Well, I did open a PR, where you can set the callback through the method
but now I see it was a bad idea. A good refactor would be to do it like in Pistache generator (PetApi would be class with virtual methods and user would have to override these in their handler code).
yeah I totally agree - virtual methods look like a better way to make the code extensible rather than callbacks attached to the restbed callbacks... that double layer of callbacks also makes debugging less clear
For an internal project, I'm improving the generation of restbed code. The goal is that the generated code doesn't need to be edited. It works with inheritance. I'm considering to contribute my changes back to the community. But it's quite a big change and is not backward compatible.
I'm currently on 5.1.0. But as the generated code is not backwards compatible, I would probably put my changes in a later release.
Hi guys. Any status on this? Restbed looks like the best platform for us, and I've generated code for it from our OAS 3.1 definition; but I don't really understand how to use it. There are no documents that I can find, and no examples. Aggravating.

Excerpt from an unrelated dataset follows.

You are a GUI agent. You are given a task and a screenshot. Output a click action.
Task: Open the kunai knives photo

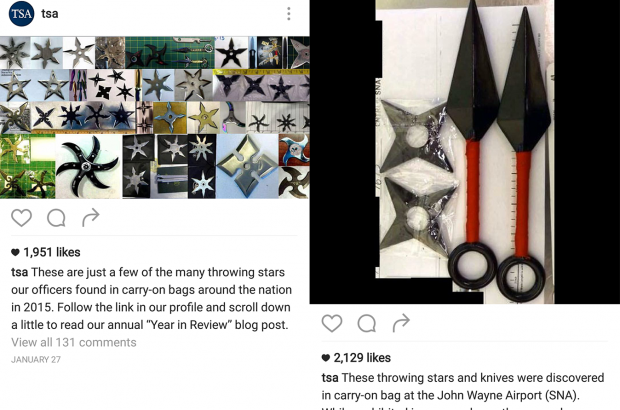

Sorry for the missing documentation.
Here some hints how to implement an API. This is code for a newer version of the restbed generator. With your version there are probably more shared_ptr
s involved and the names of the generated classes are more verbose. But I think this example should help to get started.
#include "api/PetApi.h"
using namespace org::openapitools::server::api;
using namespace org::openapitools::server::api::PetApiResources;
class MyPetApiPetPetIdResource : public PetPetIdResource {
public:
int handler_DELETE(int64_t &petId,
std::string &api_key) override {
return 200;
}
std::pair<int, Pet>
handler_GET(int64_t &petId) override {
auto pet = Pet();
return std::make_pair(200, pet);
}
};
int main() {
const auto service = std::make_shared<restbed::Service>();
auto petApi = PetApi(service);
petApi.setResource(std::make_shared<MyPetApiPetPetIdResource>());
const auto settings = std::make_shared<restbed::Settings>();
settings->set_port(1235);
service->start(settings);
}
Thanks for the code, but this doesn't help me generate it. I'm looking at modifying the Restbed template or making my own, but the documentation that discusses custom templates and generators does not seem to have orderly procedures in it.
Is there any tutorial that shows the complete flow from API-spec document (YAML or JSON) to output code? I assume the generator must parse the OAS document into a common data model, and then pipe that model through the Mustache templates to generate the files. But I can't find any reference to what that data model is or how Mustache works.
Description
Restbed Generator needs to be reviewed and refactored.